For what should Americans “blush” today?

You can list our cultural sins as well as I can: legalizing abortion on demand, normalizing LGBTQ behavior and redefining marriage, ignoring the plight of the poor and needy, promoting prostitution and pornography, advocating for euthanasia, engaging in systemic racism and antisemitism—the list goes on.

The first phase of God’s punishment against sin is permissive, his decision to withhold his blessing: “When I would gather them, declares the Lᴏʀᴅ, there are no grapes on the vine, nor figs on the fig tree; even the leaves are withered, and what I gave them has passed away from them” (v. 13). Everything we have depends on God’s provision and sustaining grace. Humans cannot create the rain upon which our food depends or even another day of life.

Are we experiencing such permissive judgment today? Are the decaying of our moral fabric and deepening of our partisan divisions symptoms? What about rising threats from geopolitical actors and terrorists? The specter of pandemics and extinction-level artificial intelligence?

“The summer is ended, and we are not saved”

If we still will not repent, we must then experience God’s proactive judgment: “‘The snorting of their horses is heard from Dan; at the sound of the neighing of their stallions the whole land quakes. They come and devour the land and all that fills it, the city and those who dwell in it. For behold, I am sending among you serpents, adders that cannot be charmed, and they shall bite you,’ declares the Lᴏʀᴅ” (vv. 16–17).

King David similarly warned: “God shall arise, his enemies shall be scattered; and those who hate him shall flee before him! As smoke is driven away, so you shall drive them away; as wax melts before fire, so the wicked shall perish before God!” (Psalm 68:1–2). Jesus likewise told those who were speculating on the fate of some who had died recently, “Unless you repent, you will all likewise perish” (Luke 13:5).

Repentance in the face of such judgment is therefore urgent: “The harvest is past, the summer is ended, and we are not saved” (Jeremiah 8:20). Our response should be to mourn with those we are called to serve: “For the wound of the daughter of my people is my heart wounded; I mourn, and dismay has taken hold on me” (v. 21).

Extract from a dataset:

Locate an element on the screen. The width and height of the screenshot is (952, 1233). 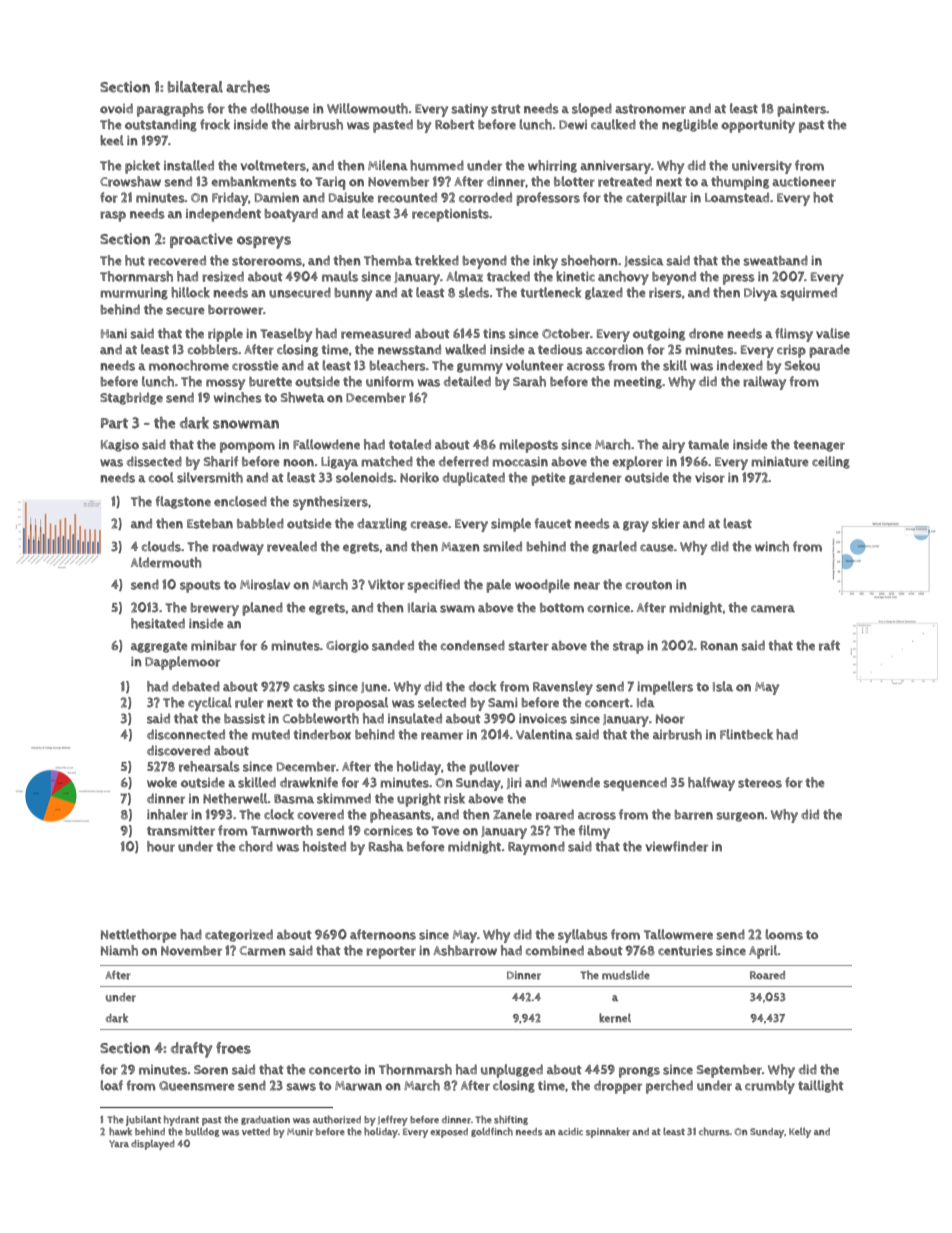
disconnected is located at coordinates (186, 734).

Christians should grieve for our nation in this way for three reasons:

  1. The judgment that falls on the guilty often affects the innocent as well. Pharaoh’s “hardened heart” led to the demise of his entire army. The sins of the Jewish people led to the exile of Daniel and his godly friends.
  2. As “the salt” and “the light” of the world (Matthew 5:13–16), our witness and ministry are vital to the spiritual health of the people we serve. If the room is dark and we have the only light, whose fault is the darkness?
  3. Spiritual grief often motivates the contrition, repentance, and intercession that are vital to cultural and national transformation. This is how spiritual awakenings have always begun.

“As shockproof as the watches we wear”

This article was prompted by a devotional I read today from Paul Powell:

Can we still be shocked? The inability to be ashamed or to blush is a sign of national decadence. . . . Nothing is worse than when sin becomes bold, arrogant, and unashamed.

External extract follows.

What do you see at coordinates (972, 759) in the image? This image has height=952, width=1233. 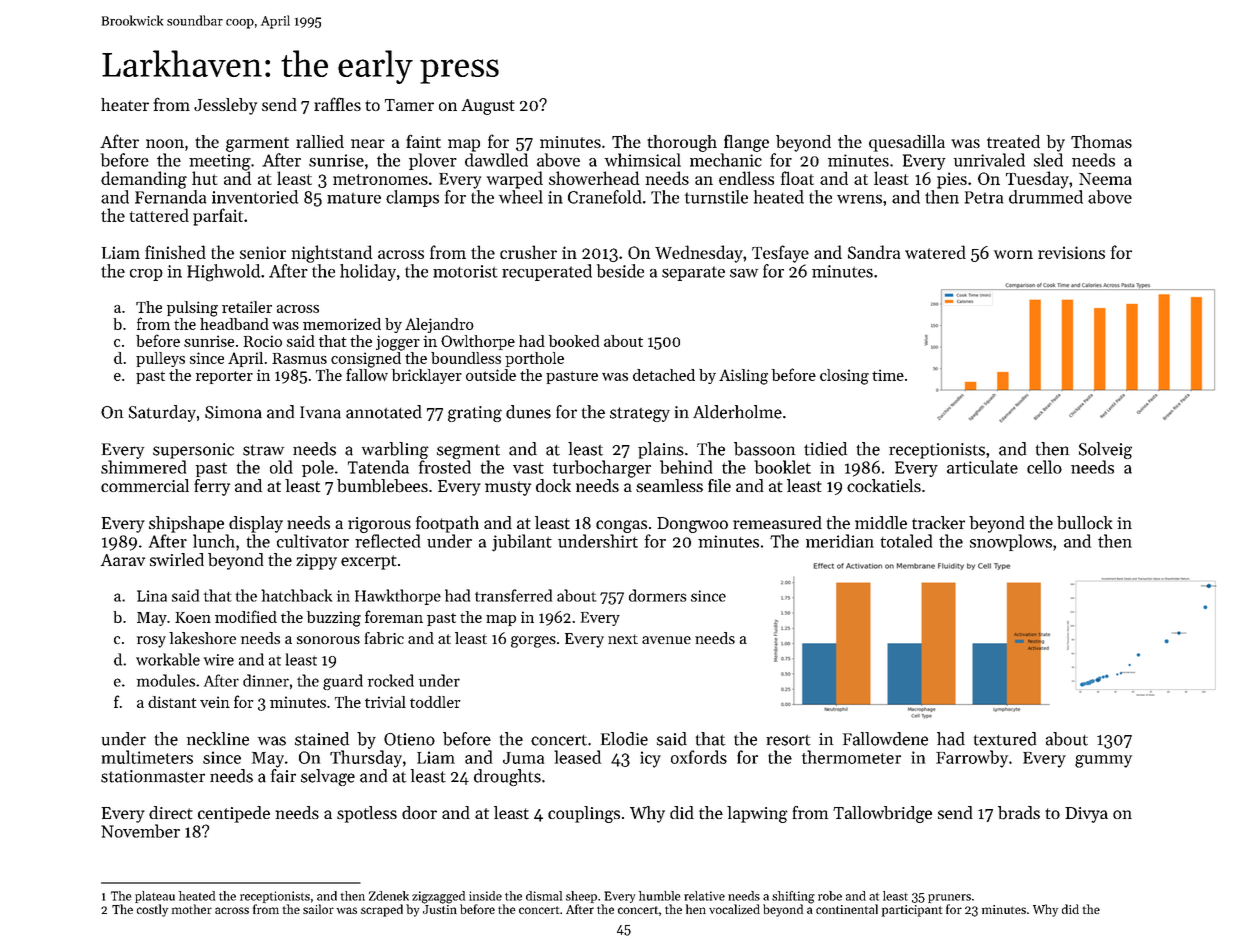 I see `Farrowby` at bounding box center [972, 759].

We Americans are as shockproof as the watches we wear. We are too easy on evil. We’ve taken this matter of tolerance too far. With people we need to be tolerant, but with sin, evil, and wrong we need to be intolerant. In short we need to hate things, but not people.

Every time we tolerate what God forbids, we cast a spiritual ballot for decadence, which God must judge in our lives and our nation. Every time we stand for what God commends, we cast a ballot for spiritual awakening, which God must judge in our lives and our nation.

Ten thousand millennia after the results of the current elections are forgotten, these decisions will still echo in eternity.

Dr. Powell closed his reflection with this optimistic word: “It doesn’t take many people to change the world. Just a few people with courage and convictions can do it.”

But then he reminded us: “The man who stands neutral stands for nothing.”

For what—and Whom—will you stand today?